**Gestellte Aufgabe A:** Drucke aus der Liste die Zeilen unverändert ab, beginnend mit der Zeile mit "You are a computer-use" bis einschließlich der Zeile mit "Screen dimensions: 1568x482".

**Textauszug:**
Was es gab, waren Bücher, Landkarten, Radios, Schallplattenspieler, Gespräche mit den und Erzählungen der Älteren und allerlei Freiluftaktivitäten. Vor diesem Hintergrund war das Sammeln von Briefmarken eine willkommene und sinnvolle Ergänzung.

Und heute? Selbst mir als immer noch engagiertem Sammler fällt es angesichts der vielfältigen Freizeitangebote schwer, mich in eigentlich erforderlichem Umfang um meine Sammlungen zu kümmern. Wenn aber selbst ich Probleme damit habe, bestimmte Zeit für dieses Hobby regelmäßig zu reservieren, wie geht das dann erst jungen oder jüngeren Leuten, die mit und in einer elektronisch gesteuerten oder zumindest beeinflussten Umgebung leben oder aufwachsen? Die per Knopfdruck Informationen über so gut wie jede Region der Erde, über Sitten und Gebräuche, über fremde Sprachen oder heimische Denkweisen oder Besonderheiten ohne spürbare zeitliche Verzögerung abrufen können. Was verbindet diese Mitmenschen noch mit unserem Hobby der Philatelie, seien es nun Briefmarken, Ganzsachen, Stempel oder z.B Ansichtskarten?

**Bereitgestelltes Material:**

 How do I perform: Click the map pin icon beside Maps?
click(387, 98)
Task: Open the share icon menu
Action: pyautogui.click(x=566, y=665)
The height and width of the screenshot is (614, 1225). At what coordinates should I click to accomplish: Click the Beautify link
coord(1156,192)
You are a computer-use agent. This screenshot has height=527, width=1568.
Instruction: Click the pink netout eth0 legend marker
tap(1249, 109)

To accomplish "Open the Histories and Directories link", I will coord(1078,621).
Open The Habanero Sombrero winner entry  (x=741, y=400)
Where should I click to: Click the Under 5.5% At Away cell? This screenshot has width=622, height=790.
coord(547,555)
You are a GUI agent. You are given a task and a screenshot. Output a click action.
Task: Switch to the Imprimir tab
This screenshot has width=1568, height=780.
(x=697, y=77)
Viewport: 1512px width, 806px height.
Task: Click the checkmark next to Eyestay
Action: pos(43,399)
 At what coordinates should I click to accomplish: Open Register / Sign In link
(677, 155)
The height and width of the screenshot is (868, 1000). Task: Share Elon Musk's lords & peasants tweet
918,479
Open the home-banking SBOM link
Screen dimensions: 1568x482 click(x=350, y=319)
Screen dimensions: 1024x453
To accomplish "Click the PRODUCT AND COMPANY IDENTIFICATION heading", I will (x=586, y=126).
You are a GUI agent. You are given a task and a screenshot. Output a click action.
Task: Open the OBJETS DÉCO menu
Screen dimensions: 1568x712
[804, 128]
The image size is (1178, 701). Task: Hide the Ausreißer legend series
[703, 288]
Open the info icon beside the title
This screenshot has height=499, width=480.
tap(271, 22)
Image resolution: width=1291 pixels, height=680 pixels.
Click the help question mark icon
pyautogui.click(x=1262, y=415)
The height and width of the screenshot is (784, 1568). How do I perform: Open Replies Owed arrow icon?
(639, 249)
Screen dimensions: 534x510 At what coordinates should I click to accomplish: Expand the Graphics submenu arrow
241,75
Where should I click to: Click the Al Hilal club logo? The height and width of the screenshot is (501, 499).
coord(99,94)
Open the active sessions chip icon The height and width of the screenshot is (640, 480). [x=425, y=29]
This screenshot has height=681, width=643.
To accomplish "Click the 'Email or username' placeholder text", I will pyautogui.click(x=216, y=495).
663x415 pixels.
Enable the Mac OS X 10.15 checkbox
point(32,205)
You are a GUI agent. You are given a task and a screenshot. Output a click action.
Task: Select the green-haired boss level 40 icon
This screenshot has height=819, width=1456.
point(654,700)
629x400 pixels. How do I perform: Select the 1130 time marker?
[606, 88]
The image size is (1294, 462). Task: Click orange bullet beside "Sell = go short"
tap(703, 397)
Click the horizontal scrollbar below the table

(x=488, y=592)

**Gestellte Aufgabe B:**
Beantworte zum Text über das Briefmarkensammeln:
(i) Was gab es laut dem Text außer Briefmarken früher?
(ii) Was fällt der schreibenden Person angesichts der vielfältigen Freizeitangebote schwer?
(iii) Welche Sammelgebiete der Philatelie nennt die letzte Frage des Textes?

**Richtige Lösung A:**
You are a computer-use agent. This screenshot has height=527, width=1568.
Instruction: Click the pink netout eth0 legend marker
tap(1249, 109)

To accomplish "Open the Histories and Directories link", I will coord(1078,621).
Open The Habanero Sombrero winner entry  (x=741, y=400)
Where should I click to: Click the Under 5.5% At Away cell? This screenshot has width=622, height=790.
coord(547,555)
You are a GUI agent. You are given a task and a screenshot. Output a click action.
Task: Switch to the Imprimir tab
This screenshot has width=1568, height=780.
(x=697, y=77)
Viewport: 1512px width, 806px height.
Task: Click the checkmark next to Eyestay
Action: pos(43,399)
 At what coordinates should I click to accomplish: Open Register / Sign In link
(677, 155)
The height and width of the screenshot is (868, 1000). Task: Share Elon Musk's lords & peasants tweet
918,479
Open the home-banking SBOM link
Screen dimensions: 1568x482 click(x=350, y=319)

**Richtige Lösung B:**
(i) Bücher, Landkarten, Radios, Schallplattenspieler, Gespräche mit den und Erzählungen der Älteren und allerlei Freiluftaktivitäten.
(ii) Sich im eigentlich erforderlichen Umfang um die eigenen Sammlungen zu kümmern.
(iii) Briefmarken, Ganzsachen, Stempel und zum Beispiel Ansichtskarten.